Mariendisteln hier, Wilde Möhren dort. Und dazwischen immer wieder Malven. Wer mit Maurice Maggi in der Stadt Zürich unter­wegs ist, lernt nicht nur die Namen der Pflan­zen und Blumen kennen, die das Strassen­bild prägen. Der Zürcher Pionier des Guerrilla Gardening, des wilden Gärtnerns im öffent­lichen Raum, weiss auch sonst viel über Grün­flächen zu erzählen – über beste­hende und feh­lende. «In Zürich gibt es immer noch viele Orte, die grüner sein könnten», sagt Maggi. Seit 40 Jahren streift er mit seinem Saat­gut durch die Stadt und sät Blumen und ess­bare Pflanzen an ausge­wählten Stellen. Im europäischen Ver­gleich attestiert der gelernte Land­schafts­gärtner Zürich schlechte Karten: «In Städten wie Paris, London und Wien werden mehr Flächen entsiegelt, mehr Park­anlagen geschaffen sowie Dächer und Fassaden besser zum Be­pflan­zen genutzt.» Und diese klein­­räumigen Inseln wirkten sich positiv auf das Stadt­klima aus und seien wichtig für den Erhalt der Bio­diversität – also der Viel­falt an Tieren, Pflanzen und natürlichen Lebensräumen.
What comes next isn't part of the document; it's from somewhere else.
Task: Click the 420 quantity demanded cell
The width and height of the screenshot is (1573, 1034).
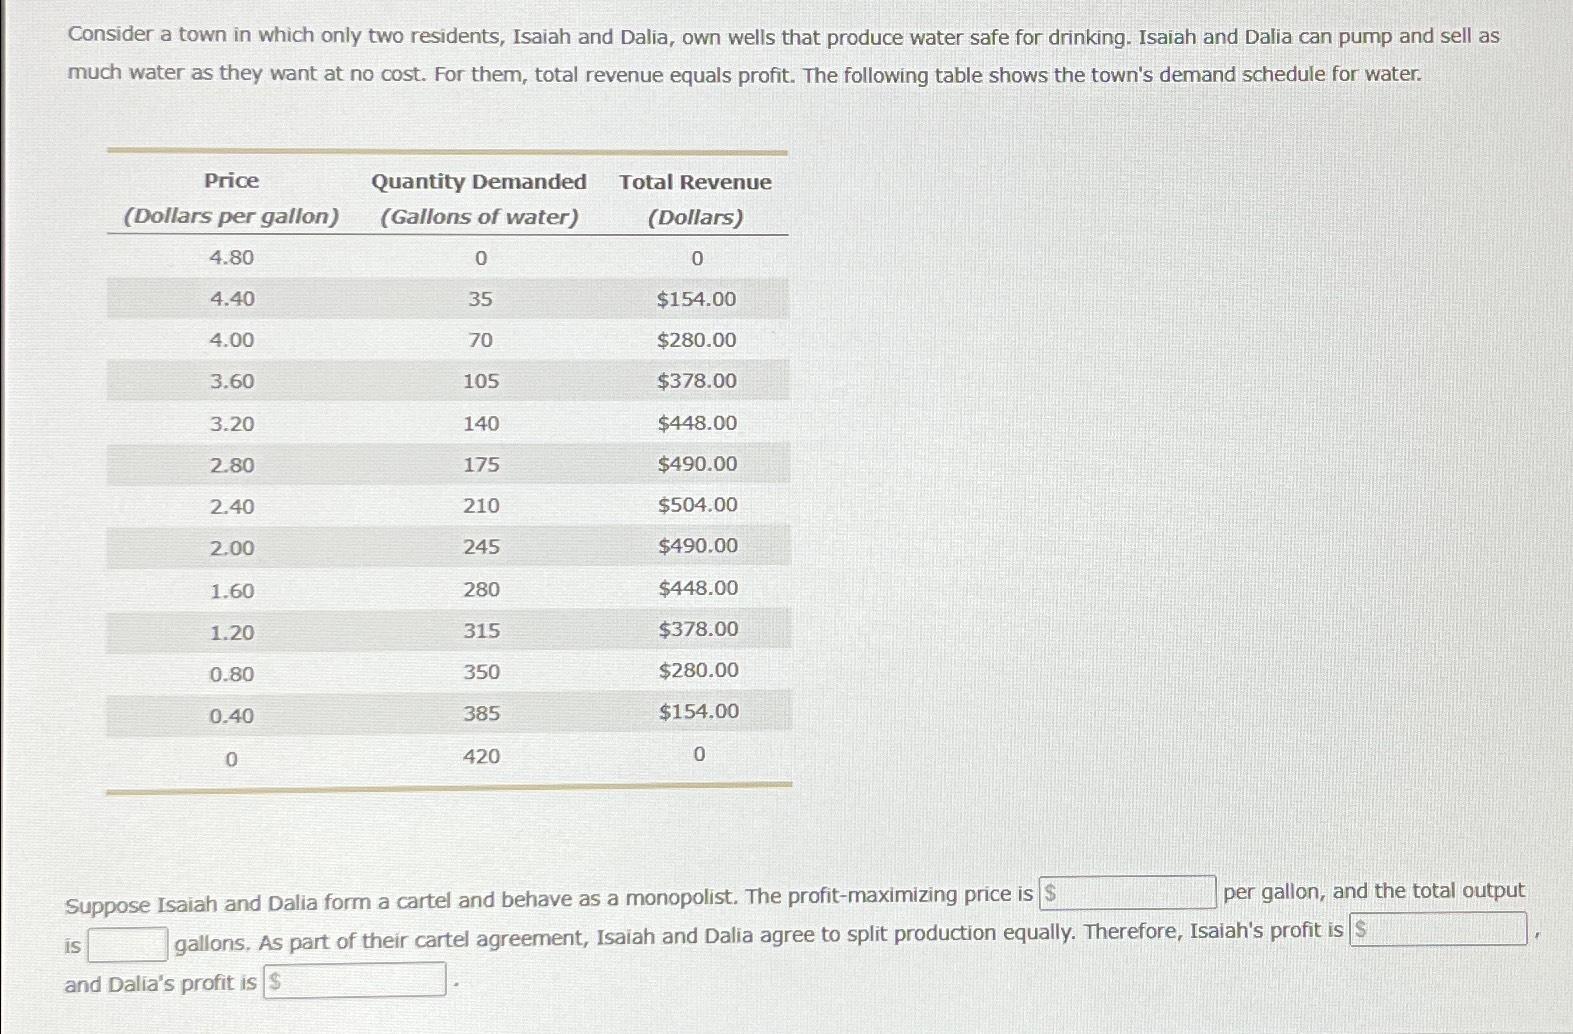Action: pos(481,757)
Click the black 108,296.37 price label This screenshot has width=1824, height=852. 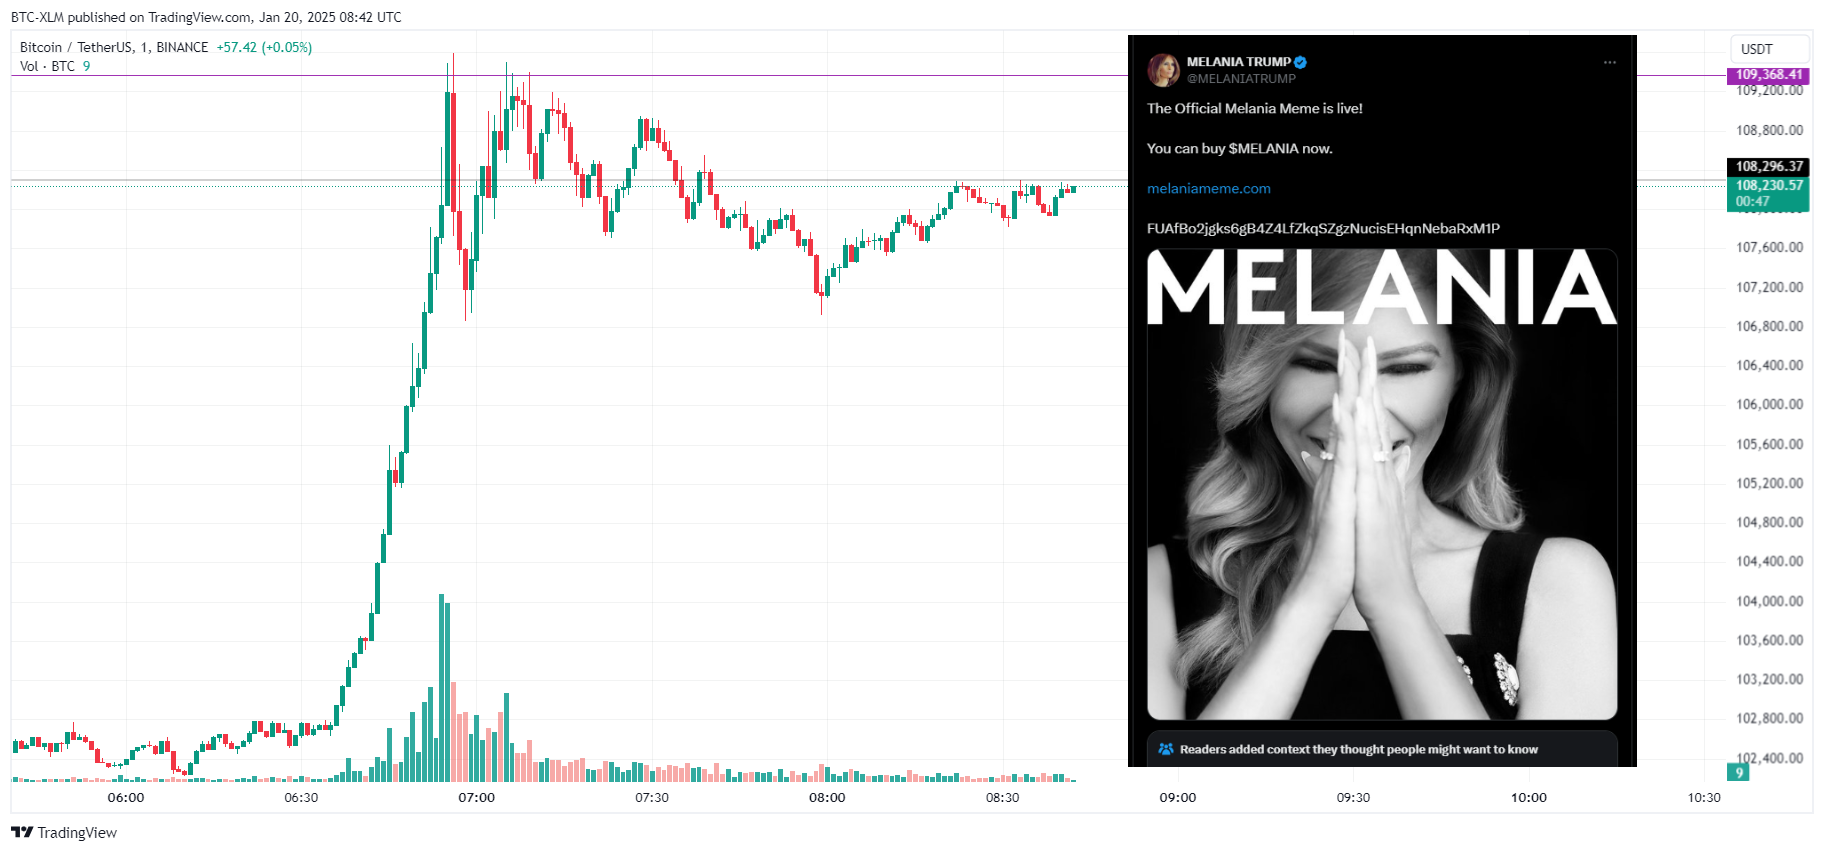tap(1768, 166)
Maurice Maggi ist immer auf der Suche nach kleinen grünen Lebens­räumen in der Stadt.
Biotop im Verkehrsgewusel

Was Maurice Maggi damit meint, zeigt sich am Beispiel des Zürcher Hardplatzes. Der grosse Platz bei der Auf­fahrt auf die Hardbrücke im Kreis 4 wurde bei der Realisierung einer neuen Tram­linie über die Hardbrücke neu gestaltet. Zwar finden sich ein­zelne mit Pflanzen begrünte Kies­flächen am Platz­rand, grössten­teils aber ist der Boden versie­gelt und bietet keinen Lebens­raum für Insekten und andere Klein­tiere. Damit ist der Hardplatz kein Einzel­fall: Laut einem Bericht des Bundes­amts für Umwelt sind knapp 63 Prozent der Siedlungs­flächen in der Schweiz versie­gelt, das heisst mit Gebäuden oder betonierten Flächen ver­baut. Mit rund 1920 Quadrat­kilometern entspricht diese Fläche fast jener des Kan­tons St. Gallen. In Kom­bi­nation mit der stei­genden Licht­ver­schmutzung in Sied­lungen zählen die schwin­denden Lebens­räume zu den Haupt­gründen für den anhal­tenden Rück­gang an Insekten­arten in der Schweiz.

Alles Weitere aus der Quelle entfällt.